Denver Broncos: Brock Osweiler, QB
Strengths: Osweiler is an efficient passer with a good feel for coach Gary Kubiak's play-action passing game. The fourth-year pro delivered the ball on point and on target following strong run fakes; his overall efficiency allowed the Broncos to stay on schedule against a swarming Seahawks' defense on Friday. Most importantly, Osweiler (15 of 20 for 151 yards and a touchdown) showed impressive grit and toughness delivering accurate throws with rushers in close proximity.
Weaknesses: It's hard to knock Osweiler for his performance against Seattle. He patiently worked the underneath areas of coverage and showed the ability to get to his second or third read in the progression. Given the challenge Seattle's defense presents, the performance was quite impressive.
What he needs to work on: Osweiler simply needs more reps to increase his confidence as a potential starting quarterback. If he continues to stay within his boundaries, he can solidify his standing as the Broncos' quarterback of the future.
Kansas City Chiefs: Ramik Wilson, LB
Strengths: The fourth-round pick is an active linebacker with a strong nose for the ball. He quickly diagnoses plays and finds a way to get around the action. Although hustling isn't a skill, the extra effort Wilson displays on the field will ultimately lead to positive plays.
Weaknesses: Like most young linebackers, Wilson struggles to take on and disengage from blockers in the hole. He needs to continue to work on his combat skills and find a way to consistently slither through traffic to get to the ball.
What he needs to work on: Wilson made a positive impression in his preseason debut against the Cardinals, racking up six tackles and an interception. He can enhance his chances of making the squad by continuing to impress as a position player while also making a handful of plays on special teams. Wilson needs to be active and physical against the run while also showing discipline and awareness as a pass defender. If he continues to progress in those areas, he will make a strong push to earn a spot as a backup player on a team loaded with talent.

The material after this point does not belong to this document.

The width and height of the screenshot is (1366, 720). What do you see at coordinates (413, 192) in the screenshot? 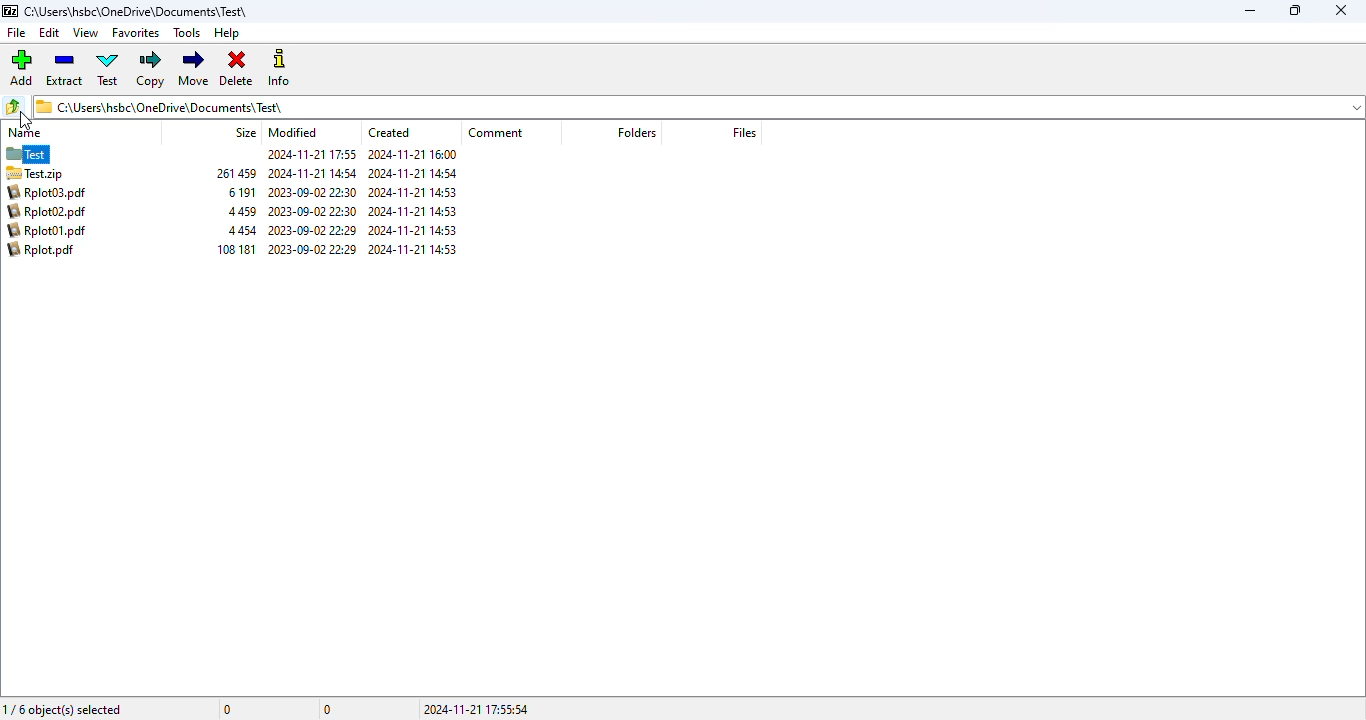
I see `2024-11-21 14:53` at bounding box center [413, 192].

Oakland Raiders: Amari Cooper, WR
Strengths: Cooper was roundly touted as the most pro-ready receiver to enter the NFL in years ahead of the 2015 NFL Draft, and the fourth overall pick definitely lived up to the hype in his preseason debut against the Rams. Not only did he display outstanding polish as a route runner, but he is an electric WR1 with sneaky running skills on the perimeter.
Weaknesses: Defeating press coverage at the line will be Cooper's biggest challenge as a pro. Although he is a skilled route runner with an array of releases, he still needs to work on escaping the clutches of physical defenders in tight coverage.

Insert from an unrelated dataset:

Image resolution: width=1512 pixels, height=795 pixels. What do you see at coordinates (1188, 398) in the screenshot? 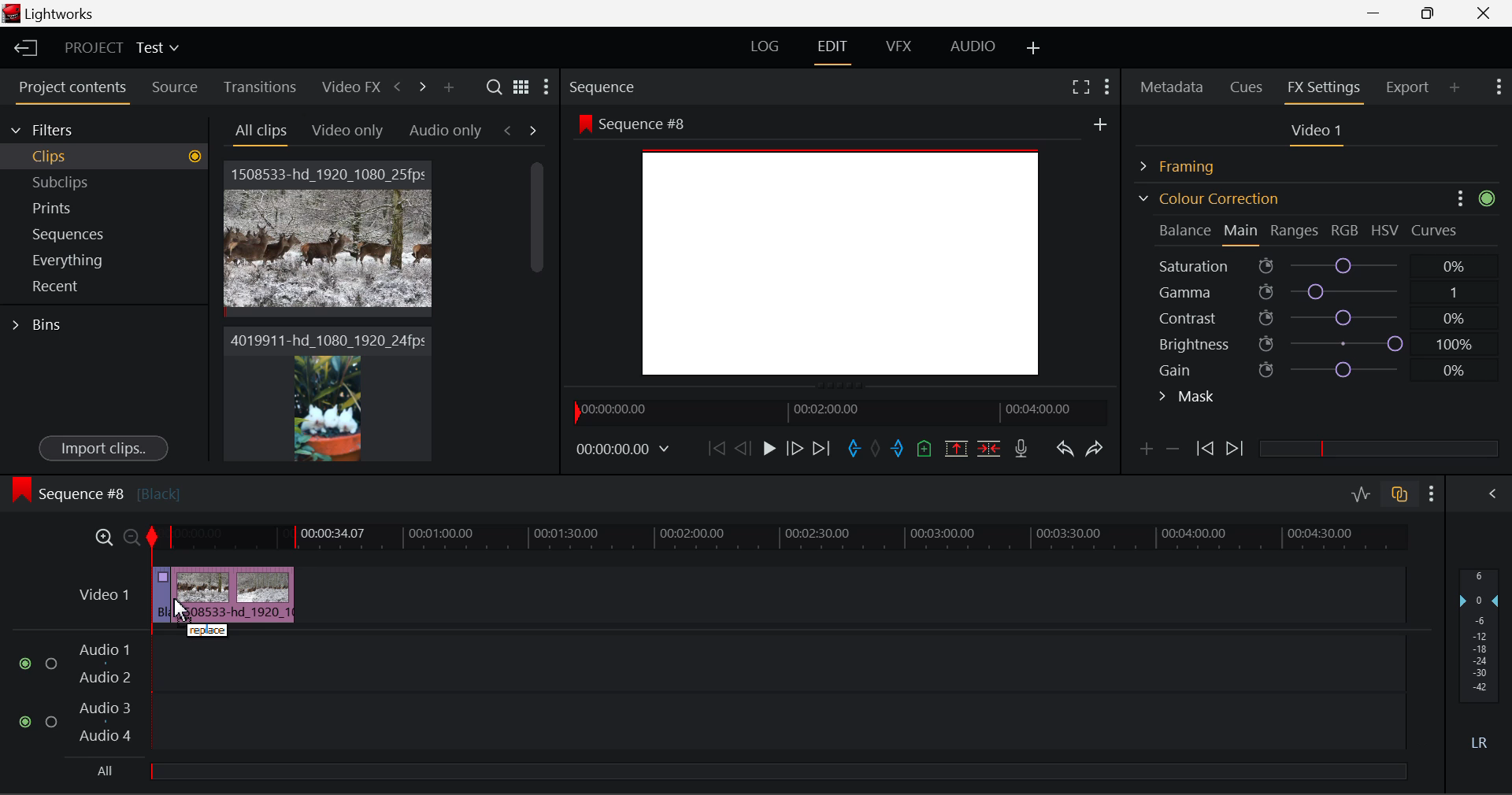
I see `Mask` at bounding box center [1188, 398].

What he needs to work on: As the Raiders' clear WR1, he must prepare for the double coverage that he'll inevitably face down the road. He won't see exotic coverage during the preseason, but he can work on his escape skills against press or rolled coverage. How well he fares during the preseason will give the Raiders' coaches an indication of how to build a game plan to get him loose against elite competition.

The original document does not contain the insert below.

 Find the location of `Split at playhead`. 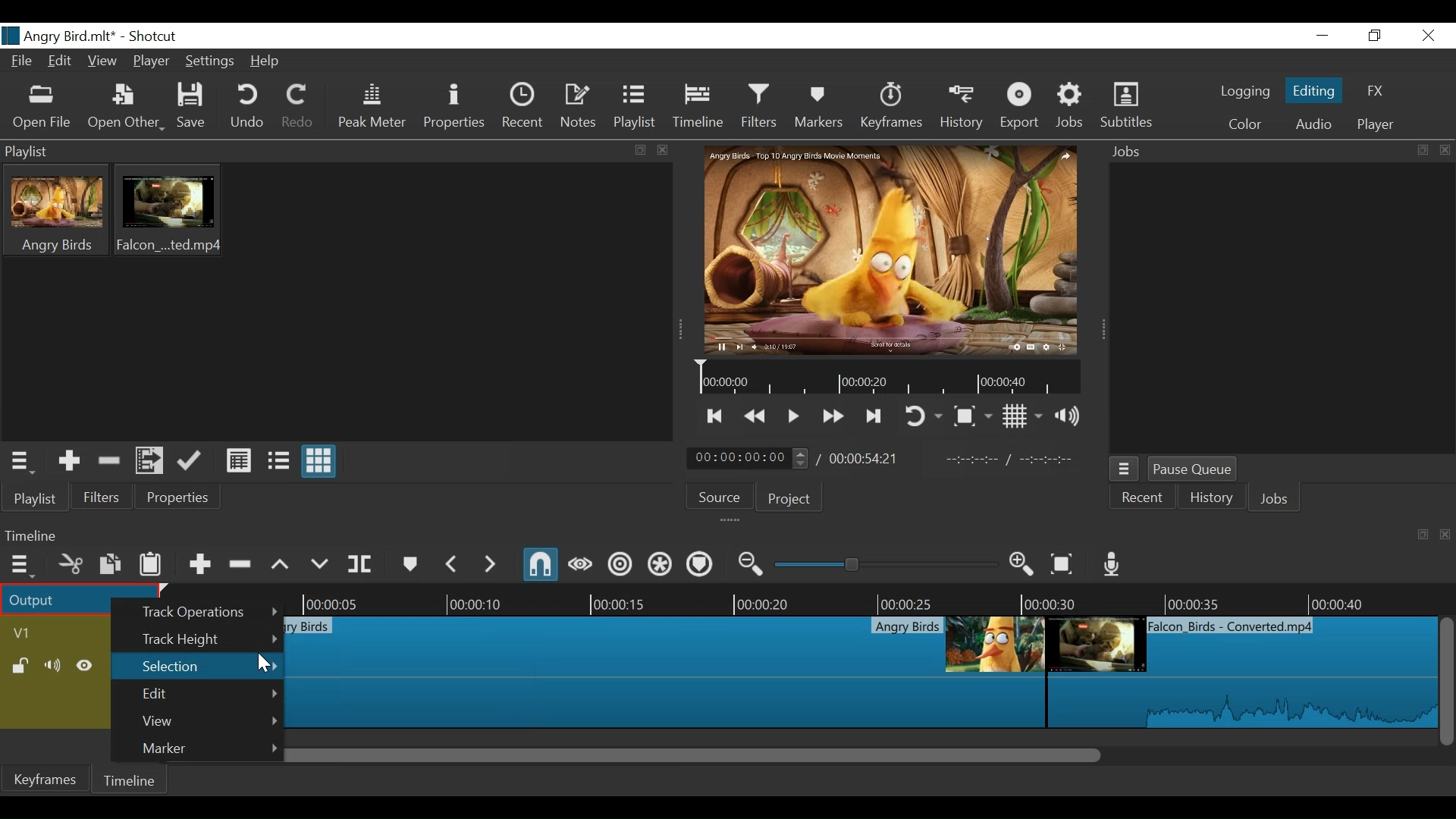

Split at playhead is located at coordinates (360, 565).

San Diego Chargers: Melvin Gordon, RB
Strengths: The 15th overall pick is an explosive runner with exceptional speed and quickness. He is at his best attacking the edges, but also shows the vision and burst to split creases between the tackles.
Weaknesses: The rookie looks unsure and hesitant at the line of scrimmage. Against the Cowboys on Thursday, he frequently stopped his feet or stutter-stepped immediately after taking the handoff, leading to minimal gains (11 yards on six carries) against a fast-flowing defense.
What he needs to work on: Gordon must be more aggressive and decisive with the ball in his hands. As quickly as holes close in the NFL, Gordon has to find a way to makes his reads on the run to be a productive pro.